When not generating electricity, some other electricity generator must step in to fill the gap. Due to an unusual interpretation of federal law in NC, almost all of the power solar plants generate must be purchased by the utility company for delivery to the customers. This means that the dispatchable plants that step in to fill the gaps must idle when solar plants are generating electricity. This causes those plants to operate inefficiently, and means that customers are actually paying for twice the generating capacity during those periods.

The grid must also accommodate large fluctuations in electricity generation. When the sun shines, solar plants throughout the area send electricity across the grid for distribution to our homes. When clouds pass over, or at about 3:00 when that power evaporates, a number of large gas combustion turbines and coal plants must quickly ramp up to fill the gap. These large fluctuations strain the grid.

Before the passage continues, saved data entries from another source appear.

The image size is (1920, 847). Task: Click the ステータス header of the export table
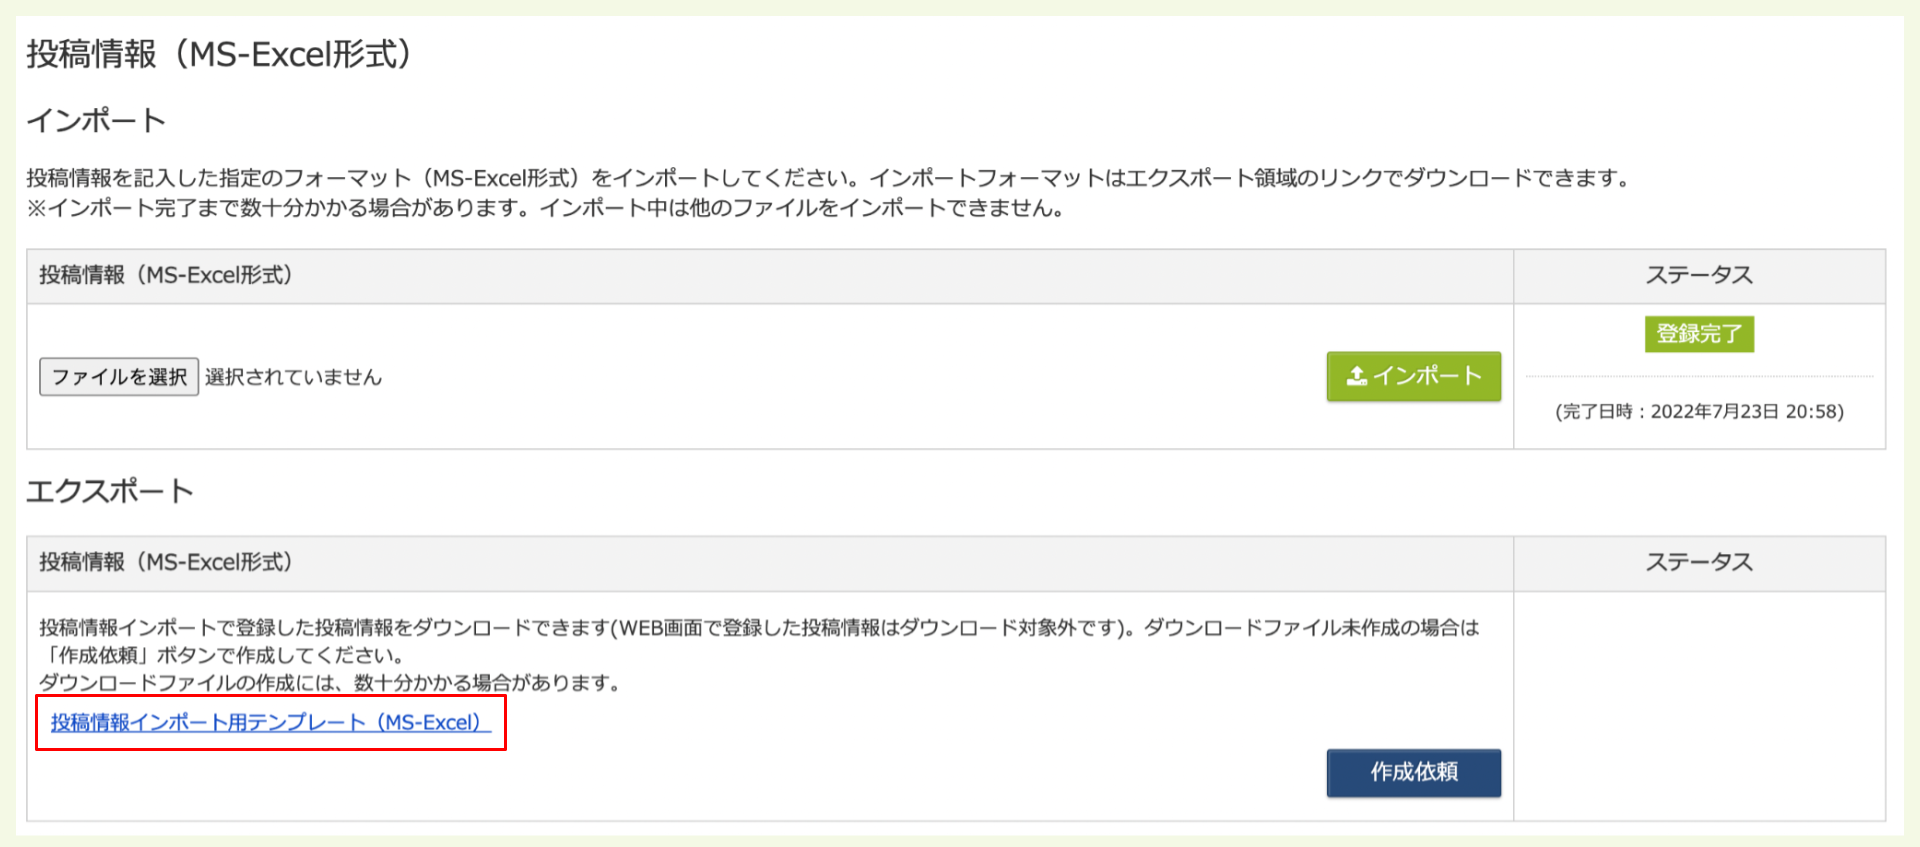coord(1699,563)
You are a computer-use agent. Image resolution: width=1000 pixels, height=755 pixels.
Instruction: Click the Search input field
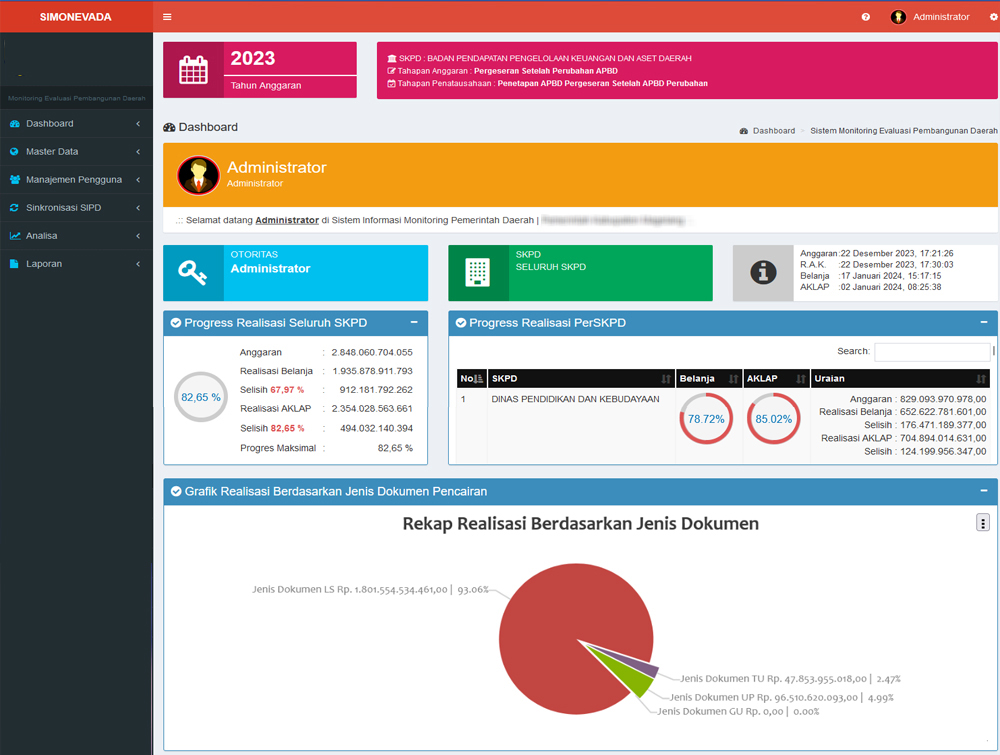(x=931, y=352)
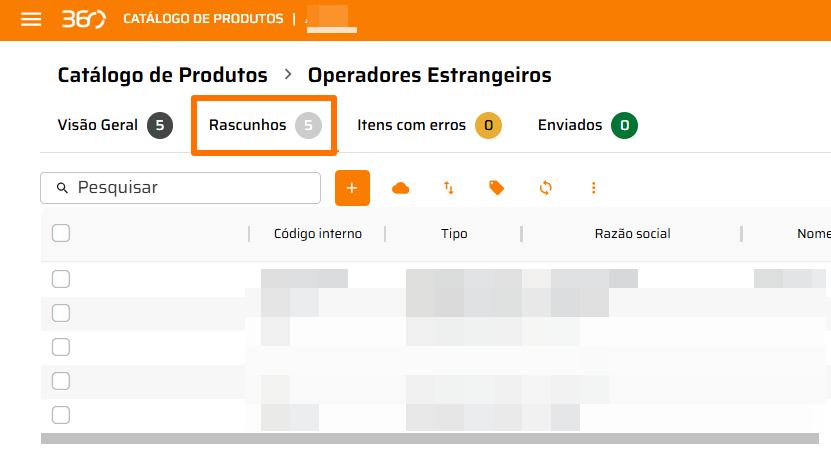Check the first table row checkbox
Viewport: 831px width, 462px height.
pyautogui.click(x=61, y=279)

As more and more solar plants are being installed, NC electricity customers will be made to pay billions of dollars to upgrade our grid to maintain its reliability.

Nuclear plants could fit into our current grid seamlessly. But even without including grid modifications, solar power is more expensive than even new nuclear power.

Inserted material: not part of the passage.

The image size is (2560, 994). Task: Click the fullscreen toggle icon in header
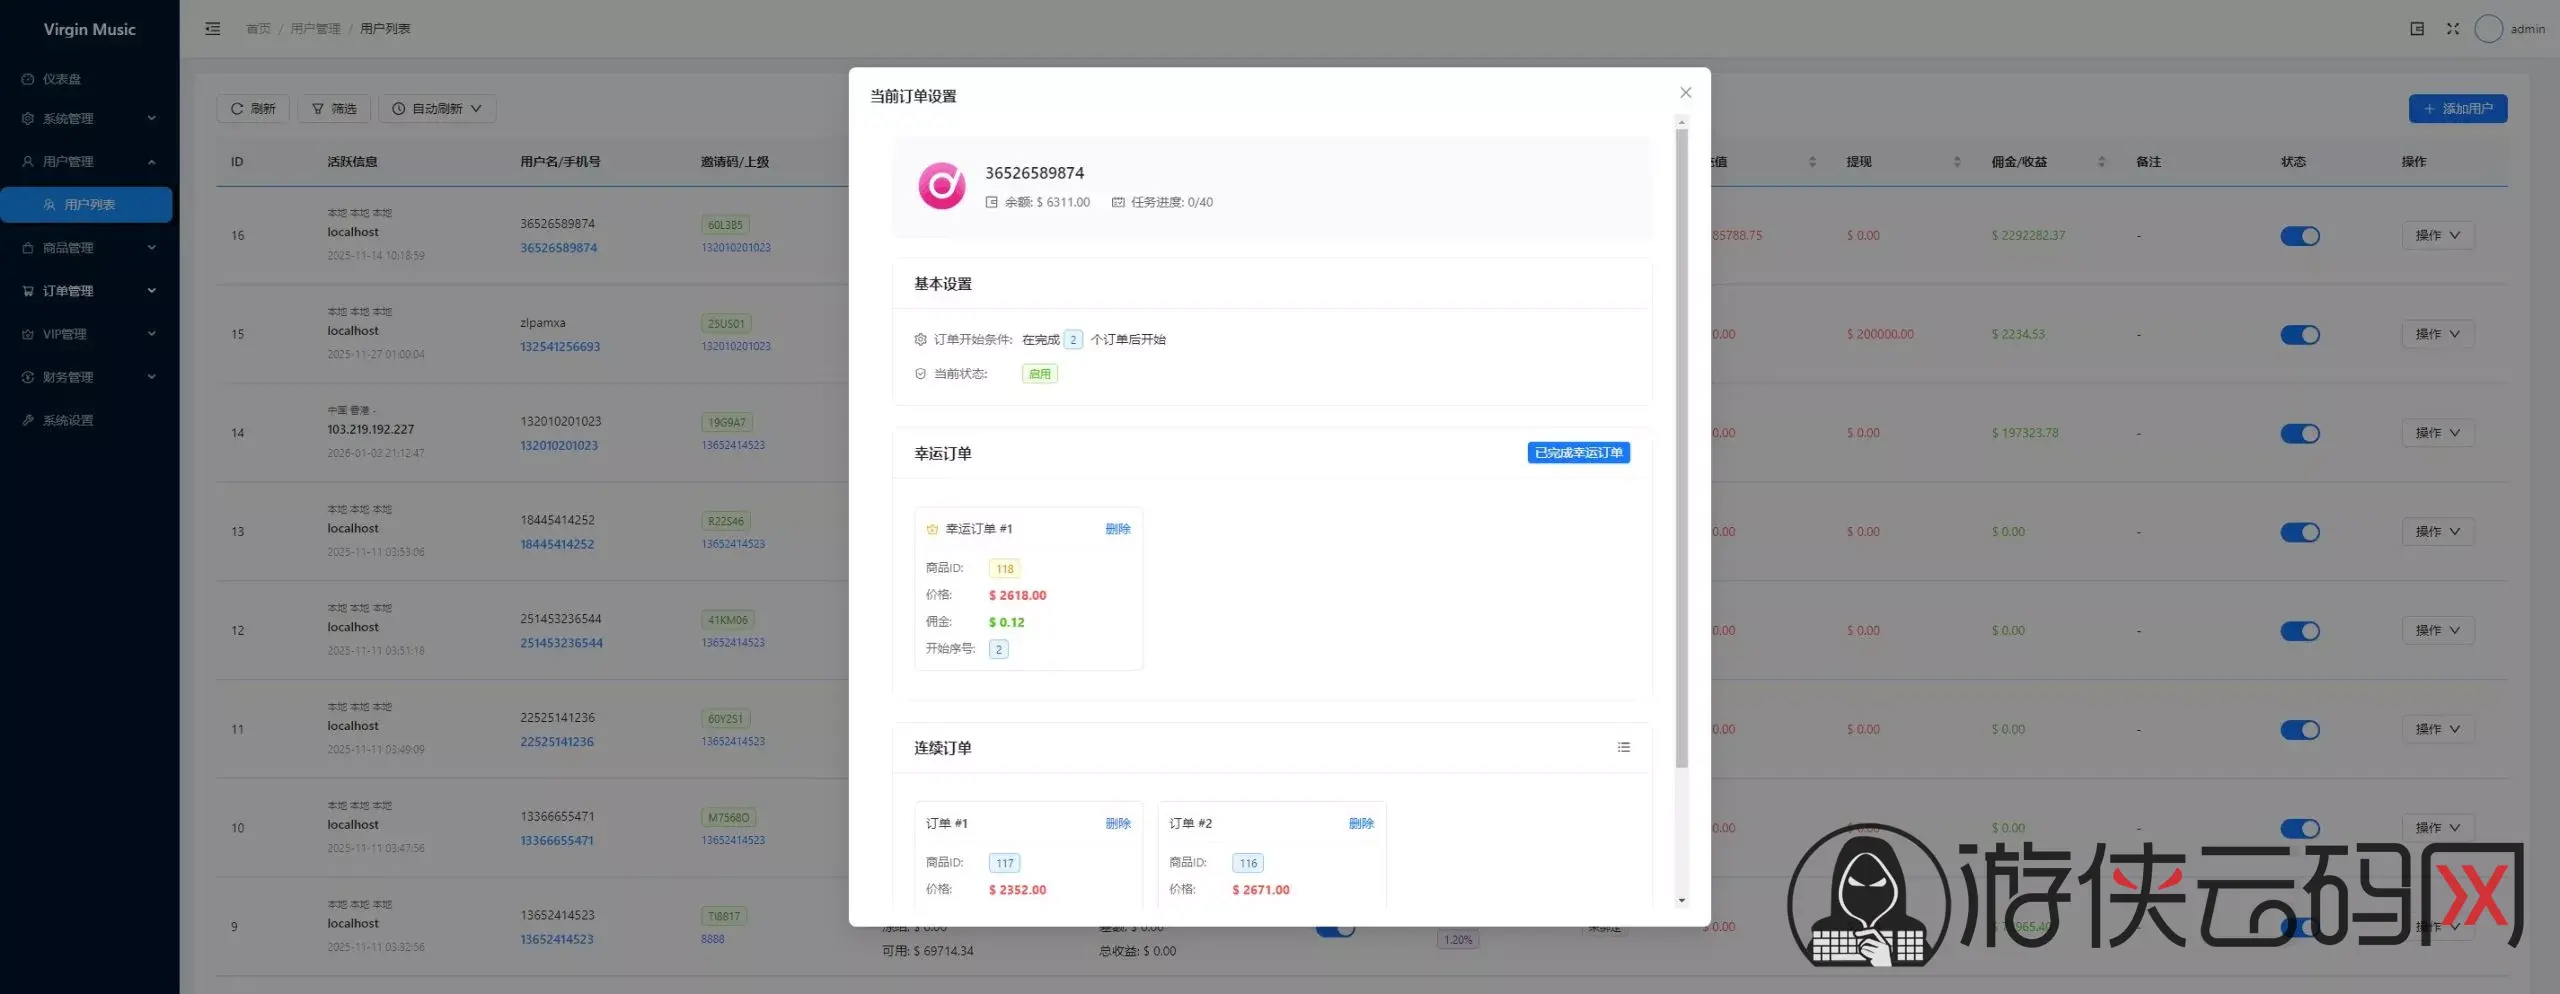click(2452, 29)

Solar power requires the use of fossil fuels. Solar requires fossil fuel–fired combustion turbines and coal plants to provide 79% of the load. It turns out that when fossil fuel backup generators operate in this fluctuating mode, their efficiencies drop, necessitating more fuel. So in terms of reducing greenhouse gases (GHG), the overall benefit of solar and wind is diminished. It also increases non-GHG pollution. To the extent manmade GHGs are impacting global warming, then, solar power cannot compete with nuclear power.

Enter the Battery Unicorn

While the Cooper plan does not compare intermittent sources plus their backup generators with nuclear plants, the plan discusses using battery storage as a way that could potentially extend solar power’s capacity and reduce the need to provide backup. The idea would be to store excess solar or wind energy when the sun is shining or the wind is blowing for release to the grid when sun and wind are absent. For this scheme to work, of course, a very large amount of batteries would need to be installed.

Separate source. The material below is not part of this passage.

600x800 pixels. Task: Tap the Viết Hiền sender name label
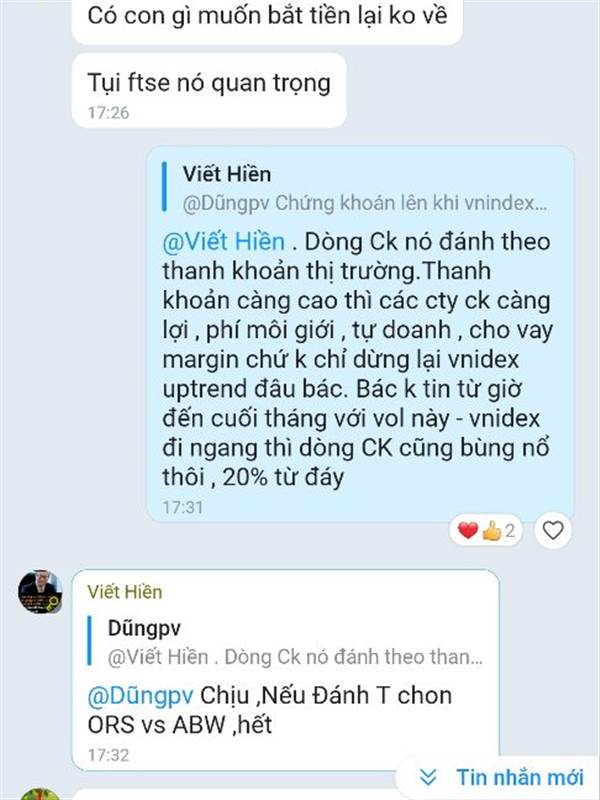click(x=125, y=592)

How large? The plan does not consider this obvious question, for obvious reasons. Other researchers have. It turns out that such a deployment of batteries would be absurd for the following reasons:

  • Monetary cost. Sufficient batteries would be extremely expensive, costing over $2.5 trillion to cover just the storage of 80% of the country’s needs,. That same $2.5 trillion could buy over 350 nuclear plants delivering 83% of the country’s electricity needs.
  • Environmental costs. Mining the raw materials needed would devastate the earth’s ecosystem and natural habitat. Producing wind and solar power requires 10 times the raw material in tons needed per megawatt for nuclear power and 100 times that required for natural gas generation. Both of the latter, of course, are dispatchable power sources. It also requires destroying natural habitat as well. Solar requires 75 times more land than nuclear to produce the same amount of power, while wind requires 360 times more land.
  • Explosive and corrosive. Battery safety is a work in progress. Lithium ion batteries can explode under various conditions. When they do burn, they emit significant quantities of hydrofluoric acid. George Crabtree, director of Argonne National Laboratory’s Joint Center for Energy Storage Research working on Lithium batteries, has stated that “no one’s been able to figure [the fire hazard] out.”
  • Abysmal working conditions and child labor. The mining for the exotic materials is notorious for abysmal working conditions in developing countries. Amnesty International has lamented that the need for cobalt for battery manufacturing is resulting in children being forced to spend long hours underground every day without basic protective equipment, carrying heavy loads for one or two dollars a day.

Neither solar nor wind energy will ever deliver the needed energy for our country without the significant use of fossil fuel as backup. Battery storage is not the answer for extended storage of large amounts of electricity. If Gov. Cooper is serious about cleaning up our energy sector, he needs to push for more nuclear plants and stop wasting billions of dollars on expensive, dirty, and ecologically harmful alternatives.